When more Lithuanian writers appeared, he considered himself a "superfluous author" (atliekamas literatas) and starting in 1908 contributed a series of short satires and feuilletons to the Lithuanian press (mainly periodicals published by the Lithuanian Nationalist Union). A collection of these works, Satyros trupiniai (Crumbs of Satire), was published in 1928. His tragicomedy Laisvė (Freedom) which borrowed the plot from antiquity but discussed Lithuania's democracy was staged by the Vilkolakis Theater in 1923.

His works described the lives of Lithuanian peasants, the beginnings of capitalism in the village, and the cultural backwardness of the rural population. His stories moved away from didacticism (which was prevalent in contemporary Lithuanian literature) to literary realism. On occasion, his literary style and satire can be seen in his judicial work. For example, in 1927, in a ruling to dismiss the lower court judgement since it provided only a ruling and not the analysis of facts or applicable laws, Kriščiukaitis compared the lower court's judgement to Deus ex machina and Aphrodite rising from the sea foam.

===Primer for children===
In 1892, Varpas announced a competition for a new primer for children and received four submissions. The primer by Kriščiukaitis was awarded the 50 ruble prize and was printed in 1895. It was republished in 1901, 1903, and 1907. He understood that many children learned to read Lithuanian at home without any teacher's help. Therefore, he tried to include interesting sample texts to spark children's curiosity. He translated texts from a primer by Leo Tolstoy, added samples of Lithuanian folklore, and entirely skipped prayers or other religious texts – this attracted criticism from the clergy. Overall, the primer showed influence of Rodnoe slovo by Konstantin Ushinsky.

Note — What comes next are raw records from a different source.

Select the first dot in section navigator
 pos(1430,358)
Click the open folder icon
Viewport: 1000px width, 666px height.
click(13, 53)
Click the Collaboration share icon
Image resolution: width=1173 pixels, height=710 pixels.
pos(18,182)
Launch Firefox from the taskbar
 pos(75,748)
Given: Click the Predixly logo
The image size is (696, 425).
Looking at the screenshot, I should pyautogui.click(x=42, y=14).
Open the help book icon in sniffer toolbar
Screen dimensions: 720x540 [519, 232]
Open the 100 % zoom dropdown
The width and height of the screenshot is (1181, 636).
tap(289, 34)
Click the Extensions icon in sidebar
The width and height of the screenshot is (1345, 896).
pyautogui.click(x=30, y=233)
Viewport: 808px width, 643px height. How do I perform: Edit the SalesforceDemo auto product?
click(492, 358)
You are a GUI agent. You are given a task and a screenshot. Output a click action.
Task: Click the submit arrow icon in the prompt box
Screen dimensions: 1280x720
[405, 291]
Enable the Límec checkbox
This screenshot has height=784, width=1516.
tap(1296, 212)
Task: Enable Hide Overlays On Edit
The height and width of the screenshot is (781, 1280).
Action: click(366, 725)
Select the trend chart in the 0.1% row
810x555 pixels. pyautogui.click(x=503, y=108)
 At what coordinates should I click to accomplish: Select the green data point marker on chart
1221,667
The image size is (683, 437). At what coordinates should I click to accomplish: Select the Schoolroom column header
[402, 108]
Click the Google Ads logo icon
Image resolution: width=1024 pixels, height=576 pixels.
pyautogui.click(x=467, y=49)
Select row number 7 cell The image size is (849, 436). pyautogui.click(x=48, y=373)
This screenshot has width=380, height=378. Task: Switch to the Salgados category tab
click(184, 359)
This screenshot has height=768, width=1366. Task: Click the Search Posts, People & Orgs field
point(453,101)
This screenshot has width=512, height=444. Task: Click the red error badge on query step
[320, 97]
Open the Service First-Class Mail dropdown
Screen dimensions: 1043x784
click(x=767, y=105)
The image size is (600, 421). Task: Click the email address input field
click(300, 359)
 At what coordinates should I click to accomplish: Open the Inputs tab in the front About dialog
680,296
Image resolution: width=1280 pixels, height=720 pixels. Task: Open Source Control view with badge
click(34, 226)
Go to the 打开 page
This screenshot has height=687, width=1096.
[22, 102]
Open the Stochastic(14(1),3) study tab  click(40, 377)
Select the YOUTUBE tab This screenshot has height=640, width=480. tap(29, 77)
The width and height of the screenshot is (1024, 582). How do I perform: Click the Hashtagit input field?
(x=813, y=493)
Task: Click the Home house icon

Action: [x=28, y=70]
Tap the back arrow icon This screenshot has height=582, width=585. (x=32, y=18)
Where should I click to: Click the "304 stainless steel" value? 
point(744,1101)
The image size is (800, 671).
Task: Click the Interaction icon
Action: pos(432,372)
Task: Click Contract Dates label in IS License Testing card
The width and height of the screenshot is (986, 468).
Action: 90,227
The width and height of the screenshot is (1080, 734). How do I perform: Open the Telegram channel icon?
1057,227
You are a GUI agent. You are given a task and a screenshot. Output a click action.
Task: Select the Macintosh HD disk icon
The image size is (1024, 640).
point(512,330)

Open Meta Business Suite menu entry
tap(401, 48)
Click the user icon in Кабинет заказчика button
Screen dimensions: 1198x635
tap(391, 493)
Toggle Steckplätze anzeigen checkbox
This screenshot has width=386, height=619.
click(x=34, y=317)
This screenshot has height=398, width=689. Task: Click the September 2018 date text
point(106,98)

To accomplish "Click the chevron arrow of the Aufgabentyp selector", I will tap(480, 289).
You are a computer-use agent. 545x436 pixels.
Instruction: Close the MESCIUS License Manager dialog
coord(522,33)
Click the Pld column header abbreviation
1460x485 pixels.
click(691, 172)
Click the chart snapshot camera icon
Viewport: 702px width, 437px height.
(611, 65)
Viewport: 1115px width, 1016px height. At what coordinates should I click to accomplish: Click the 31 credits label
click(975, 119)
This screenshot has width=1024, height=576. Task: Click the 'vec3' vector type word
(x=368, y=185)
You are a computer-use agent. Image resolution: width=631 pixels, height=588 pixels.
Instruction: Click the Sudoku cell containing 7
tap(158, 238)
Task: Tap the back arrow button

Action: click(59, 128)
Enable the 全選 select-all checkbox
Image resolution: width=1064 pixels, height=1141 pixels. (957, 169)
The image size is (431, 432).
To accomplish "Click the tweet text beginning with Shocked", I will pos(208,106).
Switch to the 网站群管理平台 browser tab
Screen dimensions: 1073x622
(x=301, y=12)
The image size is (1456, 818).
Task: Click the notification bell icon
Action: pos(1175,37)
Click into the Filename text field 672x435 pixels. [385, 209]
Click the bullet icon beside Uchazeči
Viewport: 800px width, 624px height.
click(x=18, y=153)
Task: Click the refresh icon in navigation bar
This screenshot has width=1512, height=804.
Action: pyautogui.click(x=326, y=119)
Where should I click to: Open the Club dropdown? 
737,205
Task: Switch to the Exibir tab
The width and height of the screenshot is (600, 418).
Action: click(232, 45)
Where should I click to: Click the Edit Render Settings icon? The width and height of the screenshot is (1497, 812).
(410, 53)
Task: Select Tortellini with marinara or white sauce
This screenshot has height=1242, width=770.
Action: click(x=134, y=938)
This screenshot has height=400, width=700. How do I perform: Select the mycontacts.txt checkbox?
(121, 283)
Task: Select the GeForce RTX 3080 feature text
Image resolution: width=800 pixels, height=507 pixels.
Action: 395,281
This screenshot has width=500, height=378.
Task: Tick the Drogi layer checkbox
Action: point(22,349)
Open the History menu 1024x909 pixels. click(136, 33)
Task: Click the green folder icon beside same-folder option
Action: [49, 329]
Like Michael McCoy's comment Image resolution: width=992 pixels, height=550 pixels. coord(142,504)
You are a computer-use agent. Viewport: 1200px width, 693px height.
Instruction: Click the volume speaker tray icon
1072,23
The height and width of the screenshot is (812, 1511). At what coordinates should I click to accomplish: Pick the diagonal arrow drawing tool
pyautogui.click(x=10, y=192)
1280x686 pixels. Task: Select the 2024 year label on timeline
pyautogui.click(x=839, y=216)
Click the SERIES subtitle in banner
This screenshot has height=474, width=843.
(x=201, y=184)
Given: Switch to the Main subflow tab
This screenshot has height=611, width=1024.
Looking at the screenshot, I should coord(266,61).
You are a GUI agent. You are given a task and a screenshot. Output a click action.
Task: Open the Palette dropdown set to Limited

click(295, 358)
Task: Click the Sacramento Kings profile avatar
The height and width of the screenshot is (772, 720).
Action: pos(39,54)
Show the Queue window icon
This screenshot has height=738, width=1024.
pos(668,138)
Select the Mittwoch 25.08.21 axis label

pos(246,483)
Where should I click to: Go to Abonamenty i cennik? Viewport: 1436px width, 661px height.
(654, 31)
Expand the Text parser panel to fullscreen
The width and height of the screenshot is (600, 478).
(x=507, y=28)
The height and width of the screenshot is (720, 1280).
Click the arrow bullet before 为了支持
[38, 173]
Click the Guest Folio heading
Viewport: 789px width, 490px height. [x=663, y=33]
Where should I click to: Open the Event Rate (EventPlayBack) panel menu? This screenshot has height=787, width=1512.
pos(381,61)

The primer also abandoned the old rote memorization of syllable-by-syllable (slebizavimas) in favor of the synthetic phonics. The introduction to the alphabet was originally reworked to suit the Lithuanian language. Very likely that in this work Kriščiukaitis was assisted by linguist Jonas Jablonskis. While pedagogically it was a much-improved primer, it was not very popular and republished only six years later due to the criticism by the clergy and because people used to the old method of slebizavimas did not know how to teach the new method to children. Therefore, when Povilas Višinskis published his primer in 1905, he added an instruction to parents and teachers on how to teach this new method.